Emotion Detection from Noisy Voice Recordings Using Machine Learning

Dr Vijaya Lakshmi, Karthikeya Reddy Velagala, Karangula yeshwanth reddy

doi:10.62643/

Authors

Dr Vijaya Lakshmi, Karthikeya Reddy Velagala, Karangula yeshwanth reddy Author

DOI:

https://doi.org/10.62643/

Abstract

Speech Emotion Detection (SED) has emerged as a pivotal technology for enhancing human–computer interaction by enabling machines to recognize emotions from speech signals. This research presents a robust SED system leveraging Convolutional Neural Networks (CNN) and CNNLSTM architectures trained on the RAVDESS dataset, which contains 1,440 high-quality audio samples across eight emotion classes.
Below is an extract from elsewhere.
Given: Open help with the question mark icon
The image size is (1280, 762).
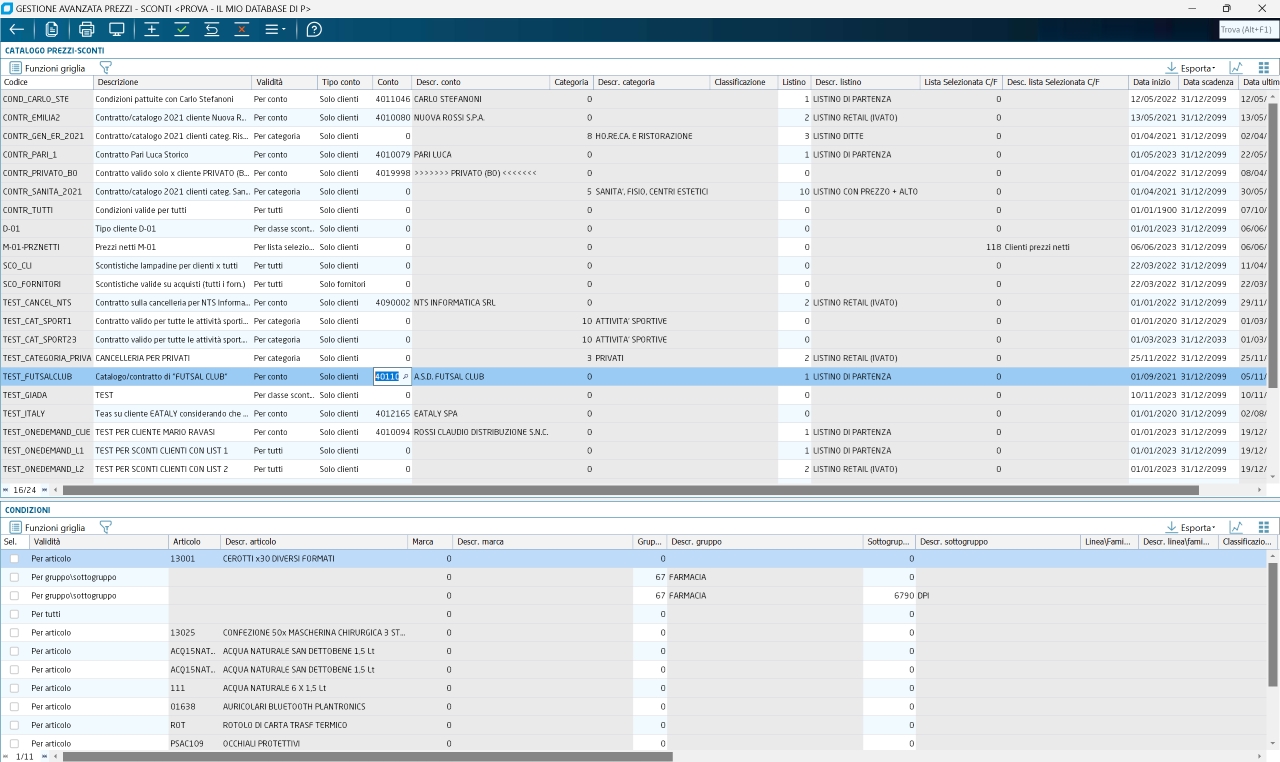Looking at the screenshot, I should click(314, 30).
The system incorporates comprehensive audio preprocessing including noise reduction, amplitude normalization, silence trimming, and uniform resampling to ensure data consistency. Feature extraction is performed using Mel-Frequency Cepstral Coefficients (MFCC), MelSpectrograms, and Chroma features, transforming raw audio into image-like representations suitable for deep learning models. The CNN captures spatial patterns in the spectrograms, while the CNN-LSTM additionally models temporal dependencies, improving recognition of subtle and sequential emotional cues. The model is optimized with Adam optimizer, categorical cross-entropy loss, and regularization strategies, and evaluated using accuracy, precision, recall, F1-score, and confusion matrices. Deployment is realized through a Flaskbased web interface enabling real-time emotion recognition from user-uploaded or recorded audio. Experimental results demonstrate that the proposed system achieves high accuracy, robustness to noise, and generalization to unseen speech, making it suitable for applications in mental health monitoring, call centers, virtual assistants, and intelligent human–computer interaction.